• What you should do
Render every line of the records below as a Markdown table with a "Row" column for the row number and a "Line" column for the text, skipping blank lines. Leave the pictures out of the answer.

• Extracted data
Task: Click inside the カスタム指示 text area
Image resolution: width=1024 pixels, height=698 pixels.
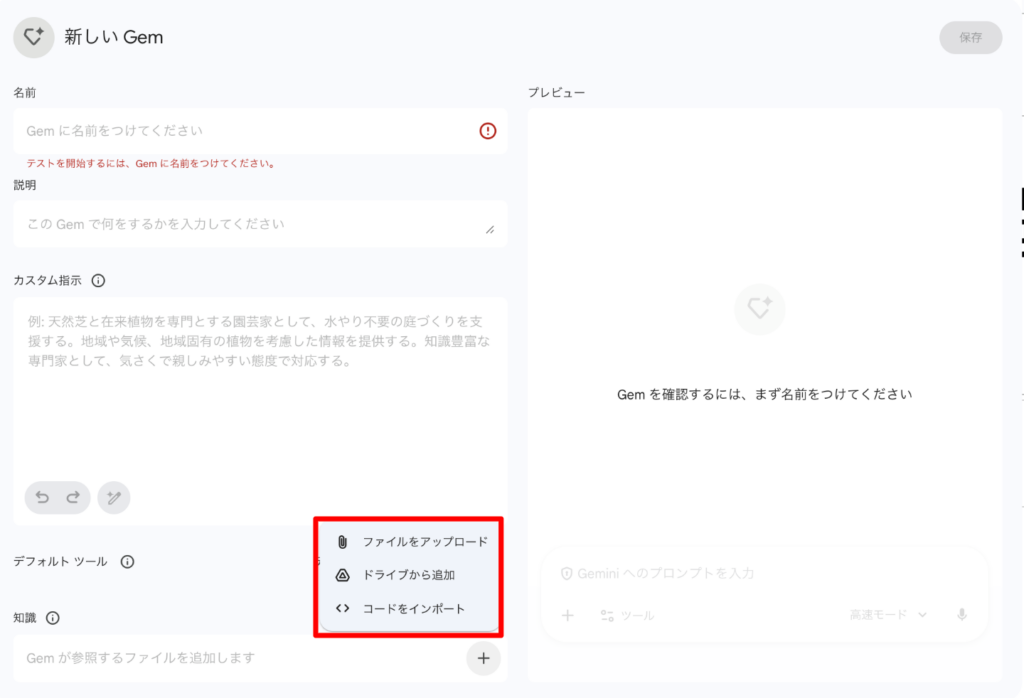Action: pyautogui.click(x=260, y=400)
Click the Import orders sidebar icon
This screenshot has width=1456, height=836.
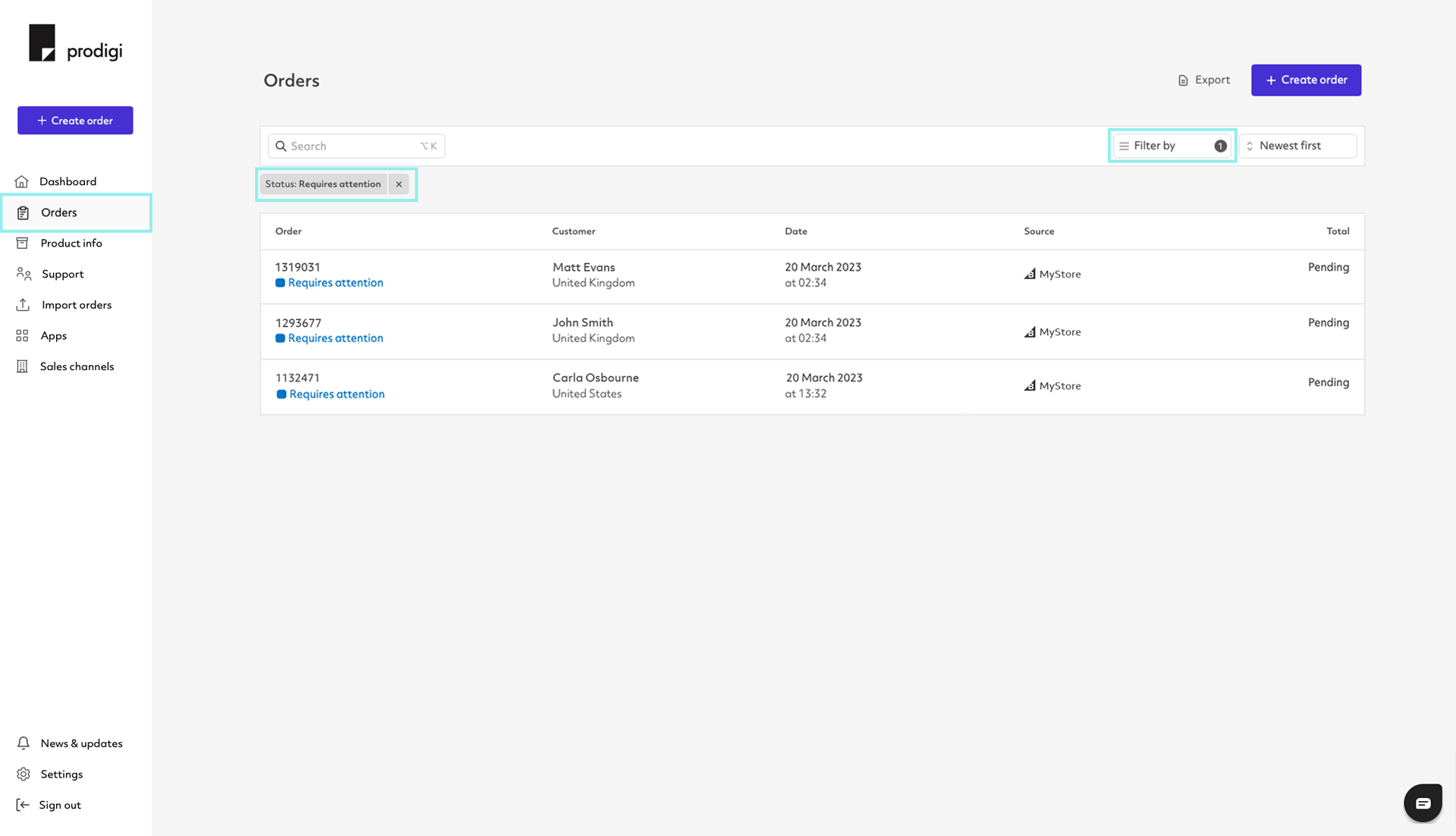(23, 304)
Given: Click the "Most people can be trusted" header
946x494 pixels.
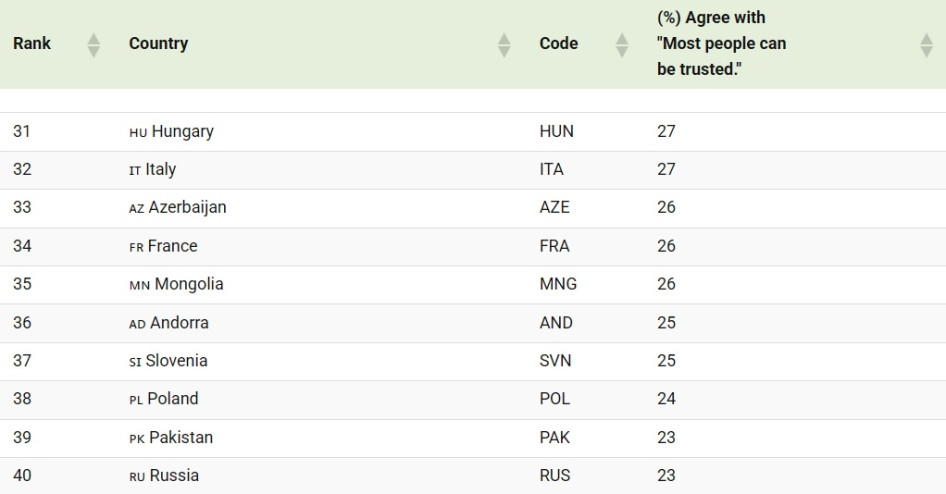Looking at the screenshot, I should [x=721, y=44].
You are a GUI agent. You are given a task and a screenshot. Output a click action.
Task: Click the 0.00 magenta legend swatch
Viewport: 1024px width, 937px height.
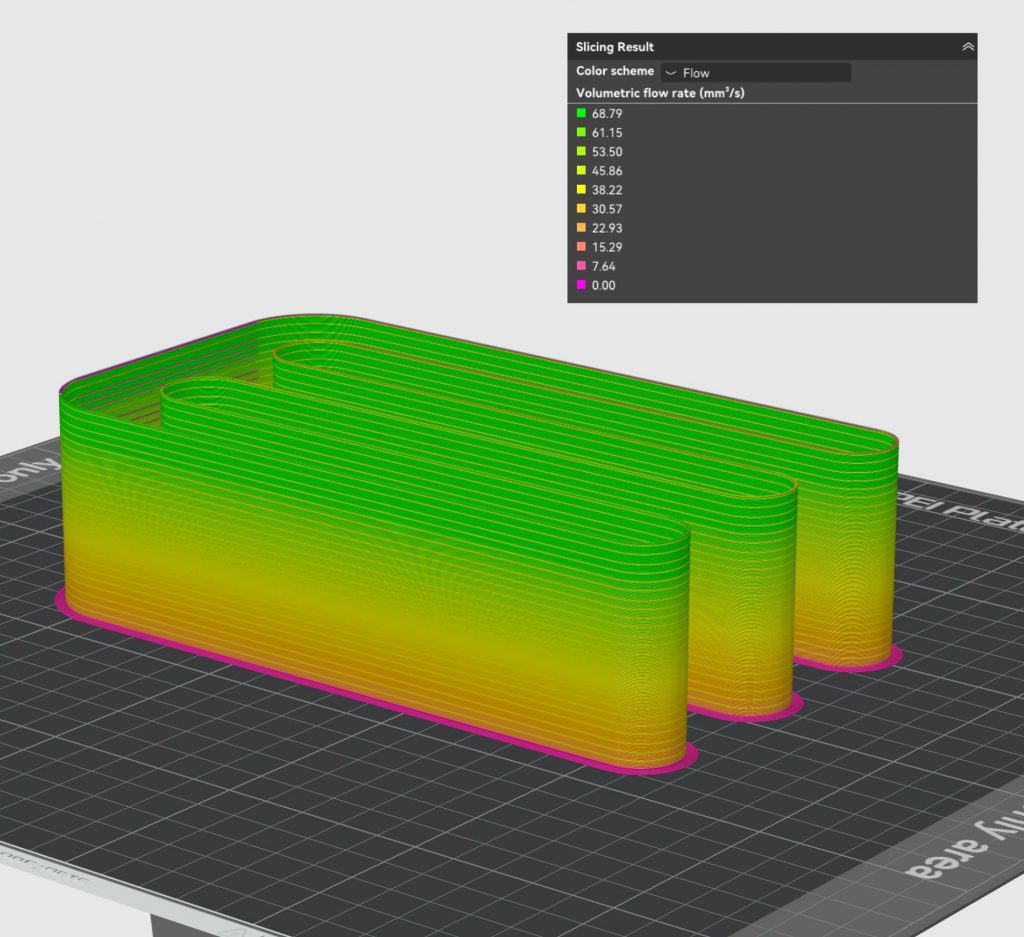click(581, 285)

• Written response
| Row | Line |
|---|---|
| 1 | Task: Click inside the カスタム指示 text area |
| 2 | Image resolution: width=1024 pixels, height=698 pixels. |
| 3 | Action: pyautogui.click(x=260, y=400) |
| 4 | Click the Import orders sidebar icon |
| 5 | This screenshot has width=1456, height=836. |
| 6 | (23, 304) |
| 7 | Given: Click the "Most people can be trusted" header |
| 8 | 946x494 pixels. |
| 9 | Looking at the screenshot, I should [x=721, y=44]. |
| 10 | You are a GUI agent. You are given a task and a screenshot. Output a click action. |
| 11 | Task: Click the 0.00 magenta legend swatch |
| 12 | Viewport: 1024px width, 937px height. |
| 13 | click(581, 285) |